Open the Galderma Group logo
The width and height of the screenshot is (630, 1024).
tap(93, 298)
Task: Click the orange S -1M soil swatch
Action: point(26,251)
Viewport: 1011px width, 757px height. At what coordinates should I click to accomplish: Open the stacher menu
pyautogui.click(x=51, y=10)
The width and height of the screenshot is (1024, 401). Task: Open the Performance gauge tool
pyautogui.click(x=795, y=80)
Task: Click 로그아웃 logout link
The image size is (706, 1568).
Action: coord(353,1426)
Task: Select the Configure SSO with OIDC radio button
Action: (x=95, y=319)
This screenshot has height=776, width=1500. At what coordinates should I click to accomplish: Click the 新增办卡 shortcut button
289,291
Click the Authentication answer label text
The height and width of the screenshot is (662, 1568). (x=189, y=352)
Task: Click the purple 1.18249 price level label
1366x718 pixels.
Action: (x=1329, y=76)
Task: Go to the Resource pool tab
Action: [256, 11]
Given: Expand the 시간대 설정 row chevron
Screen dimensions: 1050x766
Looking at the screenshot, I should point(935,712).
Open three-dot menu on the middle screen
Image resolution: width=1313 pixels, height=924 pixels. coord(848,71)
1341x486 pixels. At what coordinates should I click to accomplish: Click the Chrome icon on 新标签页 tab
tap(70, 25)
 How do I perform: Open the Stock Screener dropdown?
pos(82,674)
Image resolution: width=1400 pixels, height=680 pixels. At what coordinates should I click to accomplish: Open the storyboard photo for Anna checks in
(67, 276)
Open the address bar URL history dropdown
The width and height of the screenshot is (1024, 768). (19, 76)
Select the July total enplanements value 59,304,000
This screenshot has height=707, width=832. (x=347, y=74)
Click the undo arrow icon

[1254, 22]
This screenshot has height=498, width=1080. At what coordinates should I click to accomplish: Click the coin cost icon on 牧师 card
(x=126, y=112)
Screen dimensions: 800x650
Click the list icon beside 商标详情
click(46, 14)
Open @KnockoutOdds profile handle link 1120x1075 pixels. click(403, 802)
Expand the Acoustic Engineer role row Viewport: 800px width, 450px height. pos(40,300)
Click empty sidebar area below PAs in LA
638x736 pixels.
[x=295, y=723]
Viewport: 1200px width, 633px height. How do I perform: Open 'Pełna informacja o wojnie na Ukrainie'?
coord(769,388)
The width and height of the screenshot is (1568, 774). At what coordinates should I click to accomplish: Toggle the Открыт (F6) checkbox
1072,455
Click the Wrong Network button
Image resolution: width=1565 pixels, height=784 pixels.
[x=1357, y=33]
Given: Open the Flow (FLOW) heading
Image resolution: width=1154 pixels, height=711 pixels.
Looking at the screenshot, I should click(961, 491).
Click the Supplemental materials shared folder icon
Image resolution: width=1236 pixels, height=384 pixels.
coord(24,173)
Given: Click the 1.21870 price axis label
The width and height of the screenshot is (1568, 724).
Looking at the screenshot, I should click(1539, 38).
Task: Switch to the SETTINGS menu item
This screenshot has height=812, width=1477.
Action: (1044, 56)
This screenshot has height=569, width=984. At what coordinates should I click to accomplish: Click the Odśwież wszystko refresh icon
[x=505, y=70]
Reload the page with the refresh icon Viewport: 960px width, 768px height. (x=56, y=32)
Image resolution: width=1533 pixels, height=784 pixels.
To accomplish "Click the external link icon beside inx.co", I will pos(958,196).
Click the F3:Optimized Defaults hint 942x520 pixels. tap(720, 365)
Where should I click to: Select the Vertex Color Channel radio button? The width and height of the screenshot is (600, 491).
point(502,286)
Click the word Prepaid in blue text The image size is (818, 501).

○ ○ ○ ○ ○

_Problem description_.
Using the listing above, say how many of its lines contain "Given", and give no other words.

_Written solution_.
3